Cette position pourrait sembler surprenante depuis la loi du 29 juillet 2004 qui a institué les articles L. 1115-1 et suivants dans le CGCT, autorisant les collectivités territoriales à conclure des conventions de coopération avec des administrations locales étrangères, dans un but humanitaire ou d’aide au développement, sans avoir à justifier d’un intérêt public local. Et pour cause, puisque c’est sur la base de ces articles que le Conseil d’Etat a validé la participation de la Région Rhône-Alpes et de la ville de Saint-Etienne à la réfection de la basilique Saint-Augustin d’Hippone à Annaba en Algérie (CE, 17 février 2016, n°368342, Région Rhône-Alpes, Publié au recueil).
Une collectivité peut donc participer à la restauration d’un édifice étranger au nom de la protection du « patrimoine culturel du bassin méditerranéen » à travers le mécanisme des conventions de coopération, tout en ayant interdiction de financer la restauration d’un bien du patrimoine culturel national ne se trouvant pas sur son territoire.
Voulant fermer la porte à toute interprétation extensive de cet arrêt, le Conseil d’Etat réaffirme d’ailleurs sa position de principe consacrée en 1997 dans son avis du 23 avril 2019 relatif au projet de loi de conservation et de rénovation de Notre-Dame. Il y rappelle que la loi du 29 juillet 2004 n’a pas d’équivalent en ce qui concerne une coopération intra-nationale, de sorte que « le financement par une collectivité territoriale de la restauration d’un site ou d’un monument ne se trouvant pas sur son territoire, dès lors qu’il ne répond pas à un intérêt public local, est illégal » (avis CE, 23 avril 2019, n°397683).

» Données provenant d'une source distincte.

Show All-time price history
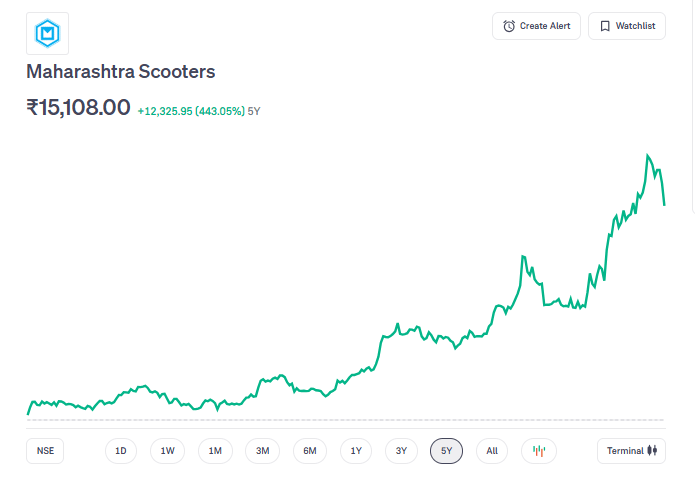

Comme le relève le Conseil d’Etat, les collectivités territoriales pour lesquels l’intérêt public local à financer la reconstruction de Notre-Dame n’apparaît pas évident devront attendre l’intervention d’une disposition législative autorisant le financement d’un projet malgré l’absence d’un intérêt public local, comme c’est le cas de l’article 4 du projet de loi en cours de discussion qui autorise les collectivités territoriales à participer à la souscription nationale, article qui n’est pas remis en cause par le Conseil d’Etat.
En l’état actuel du droit positif, les collectivités ne peuvent donc pas participer au financement des travaux de Notre-Dame, sauf à justifier d’un intérêt public local. En l’absence d’un tel intérêt, il faudra attendre l’adoption et l’entrée en vigueur de la loi de restauration de Notre-Dame de Paris, aujourd’hui en cours d’examen par le Sénat et faisant l’objet d’une procédure accélérée.